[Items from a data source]
◇ ◇ ◇ ◇ ◇

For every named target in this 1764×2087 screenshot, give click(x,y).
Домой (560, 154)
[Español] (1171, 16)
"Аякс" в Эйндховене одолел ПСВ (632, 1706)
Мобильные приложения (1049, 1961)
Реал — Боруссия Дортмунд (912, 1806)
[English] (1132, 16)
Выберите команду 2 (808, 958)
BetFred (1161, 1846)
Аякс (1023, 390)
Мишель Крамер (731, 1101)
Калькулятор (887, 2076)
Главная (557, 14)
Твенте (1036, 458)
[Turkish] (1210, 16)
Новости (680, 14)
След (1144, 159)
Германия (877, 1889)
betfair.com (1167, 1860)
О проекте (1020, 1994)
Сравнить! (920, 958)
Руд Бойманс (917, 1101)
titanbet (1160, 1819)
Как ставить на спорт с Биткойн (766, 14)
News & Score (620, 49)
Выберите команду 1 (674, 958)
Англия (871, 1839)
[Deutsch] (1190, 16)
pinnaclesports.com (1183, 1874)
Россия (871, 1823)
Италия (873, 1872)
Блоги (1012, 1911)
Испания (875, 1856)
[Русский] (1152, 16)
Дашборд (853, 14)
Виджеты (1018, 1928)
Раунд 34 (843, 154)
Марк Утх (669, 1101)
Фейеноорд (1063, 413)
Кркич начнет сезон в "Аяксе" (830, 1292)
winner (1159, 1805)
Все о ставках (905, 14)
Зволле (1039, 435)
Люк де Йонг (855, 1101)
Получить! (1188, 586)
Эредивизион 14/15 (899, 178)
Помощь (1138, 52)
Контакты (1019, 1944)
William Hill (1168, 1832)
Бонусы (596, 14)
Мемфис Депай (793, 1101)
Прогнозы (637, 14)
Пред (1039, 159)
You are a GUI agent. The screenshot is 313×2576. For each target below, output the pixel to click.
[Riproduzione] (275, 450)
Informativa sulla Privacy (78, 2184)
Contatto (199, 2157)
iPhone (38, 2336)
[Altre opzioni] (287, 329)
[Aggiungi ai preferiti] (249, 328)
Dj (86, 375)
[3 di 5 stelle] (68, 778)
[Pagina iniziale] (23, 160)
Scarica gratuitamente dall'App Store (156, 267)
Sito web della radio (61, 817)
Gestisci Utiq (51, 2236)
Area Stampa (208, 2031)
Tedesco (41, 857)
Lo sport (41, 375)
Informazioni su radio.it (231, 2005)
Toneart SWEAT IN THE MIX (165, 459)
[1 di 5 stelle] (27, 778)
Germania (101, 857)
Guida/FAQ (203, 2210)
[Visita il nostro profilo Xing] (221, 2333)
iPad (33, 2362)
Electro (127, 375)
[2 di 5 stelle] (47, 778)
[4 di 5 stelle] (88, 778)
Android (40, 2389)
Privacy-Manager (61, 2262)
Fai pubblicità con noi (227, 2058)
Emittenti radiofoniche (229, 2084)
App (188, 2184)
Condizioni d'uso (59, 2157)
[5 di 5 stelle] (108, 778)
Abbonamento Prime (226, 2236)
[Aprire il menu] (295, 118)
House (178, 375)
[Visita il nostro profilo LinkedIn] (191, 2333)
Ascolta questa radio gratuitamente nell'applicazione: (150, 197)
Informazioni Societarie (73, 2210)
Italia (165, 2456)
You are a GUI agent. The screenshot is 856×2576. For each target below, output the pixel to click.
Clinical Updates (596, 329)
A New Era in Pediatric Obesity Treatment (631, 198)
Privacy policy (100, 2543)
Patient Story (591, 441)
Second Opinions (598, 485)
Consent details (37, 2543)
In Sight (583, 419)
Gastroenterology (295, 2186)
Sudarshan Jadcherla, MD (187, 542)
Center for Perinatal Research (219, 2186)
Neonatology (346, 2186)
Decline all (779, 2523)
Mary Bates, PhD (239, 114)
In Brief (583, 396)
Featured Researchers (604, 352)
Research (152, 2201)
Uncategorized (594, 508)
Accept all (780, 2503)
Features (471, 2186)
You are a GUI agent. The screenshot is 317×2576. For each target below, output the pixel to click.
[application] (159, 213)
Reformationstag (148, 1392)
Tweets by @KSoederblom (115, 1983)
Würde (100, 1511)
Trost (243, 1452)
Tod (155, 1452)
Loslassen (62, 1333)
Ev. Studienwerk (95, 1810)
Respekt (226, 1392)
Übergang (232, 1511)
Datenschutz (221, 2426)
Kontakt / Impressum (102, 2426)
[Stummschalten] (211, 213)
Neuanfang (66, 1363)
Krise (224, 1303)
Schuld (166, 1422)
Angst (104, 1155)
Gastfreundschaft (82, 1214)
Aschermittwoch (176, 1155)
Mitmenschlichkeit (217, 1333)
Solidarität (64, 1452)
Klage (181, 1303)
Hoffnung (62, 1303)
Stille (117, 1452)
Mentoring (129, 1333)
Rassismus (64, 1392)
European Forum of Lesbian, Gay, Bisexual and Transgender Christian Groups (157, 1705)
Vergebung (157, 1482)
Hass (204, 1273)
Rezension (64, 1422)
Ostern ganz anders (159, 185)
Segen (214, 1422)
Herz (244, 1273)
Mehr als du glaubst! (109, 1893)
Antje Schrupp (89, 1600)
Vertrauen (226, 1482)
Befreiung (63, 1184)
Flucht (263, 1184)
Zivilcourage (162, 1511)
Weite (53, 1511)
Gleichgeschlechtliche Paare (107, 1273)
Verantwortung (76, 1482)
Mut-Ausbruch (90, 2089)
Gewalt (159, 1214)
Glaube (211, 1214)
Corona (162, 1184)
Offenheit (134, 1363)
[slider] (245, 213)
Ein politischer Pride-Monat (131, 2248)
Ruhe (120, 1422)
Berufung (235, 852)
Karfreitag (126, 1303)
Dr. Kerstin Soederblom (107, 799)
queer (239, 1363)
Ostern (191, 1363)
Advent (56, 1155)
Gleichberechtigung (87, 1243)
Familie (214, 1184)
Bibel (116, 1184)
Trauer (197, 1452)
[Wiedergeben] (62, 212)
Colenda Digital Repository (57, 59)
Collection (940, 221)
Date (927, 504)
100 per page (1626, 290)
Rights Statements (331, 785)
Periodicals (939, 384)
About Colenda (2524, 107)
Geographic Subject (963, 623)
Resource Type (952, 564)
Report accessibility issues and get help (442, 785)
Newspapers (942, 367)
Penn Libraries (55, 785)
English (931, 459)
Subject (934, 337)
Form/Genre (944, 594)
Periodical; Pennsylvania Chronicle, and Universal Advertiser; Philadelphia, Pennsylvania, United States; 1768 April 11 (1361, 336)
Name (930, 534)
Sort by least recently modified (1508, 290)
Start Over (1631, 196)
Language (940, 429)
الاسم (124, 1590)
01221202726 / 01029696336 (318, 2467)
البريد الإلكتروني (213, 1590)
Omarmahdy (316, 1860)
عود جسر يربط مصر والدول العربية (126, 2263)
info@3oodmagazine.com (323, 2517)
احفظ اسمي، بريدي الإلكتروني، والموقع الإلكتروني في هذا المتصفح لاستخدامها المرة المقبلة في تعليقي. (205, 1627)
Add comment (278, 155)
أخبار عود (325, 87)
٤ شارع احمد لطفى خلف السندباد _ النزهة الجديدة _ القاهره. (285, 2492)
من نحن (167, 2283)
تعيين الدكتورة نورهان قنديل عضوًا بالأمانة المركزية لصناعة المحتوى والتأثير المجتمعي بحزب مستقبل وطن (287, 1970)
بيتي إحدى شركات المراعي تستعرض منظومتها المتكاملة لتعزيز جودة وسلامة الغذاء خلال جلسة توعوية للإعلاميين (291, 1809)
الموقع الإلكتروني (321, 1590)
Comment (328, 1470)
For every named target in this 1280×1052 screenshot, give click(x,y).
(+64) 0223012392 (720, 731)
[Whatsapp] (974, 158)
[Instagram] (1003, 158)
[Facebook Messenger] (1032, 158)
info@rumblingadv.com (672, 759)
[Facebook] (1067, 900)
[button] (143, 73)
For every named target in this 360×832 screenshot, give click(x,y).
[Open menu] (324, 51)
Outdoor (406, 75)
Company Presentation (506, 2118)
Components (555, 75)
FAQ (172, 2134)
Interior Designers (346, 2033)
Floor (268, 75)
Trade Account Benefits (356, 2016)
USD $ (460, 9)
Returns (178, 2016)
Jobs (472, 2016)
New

◇ ◇ ◇ ◇ ◇

- [Task description]
Copy each line of the data that includes the word "give".

- [Reply]
For every named target in this 1764×2087 screenshot, give click(x,y).
For every named target in this 1280×1052 screenshot, give click(x,y).
For every named target in this 360×832 screenshot, give click(x,y).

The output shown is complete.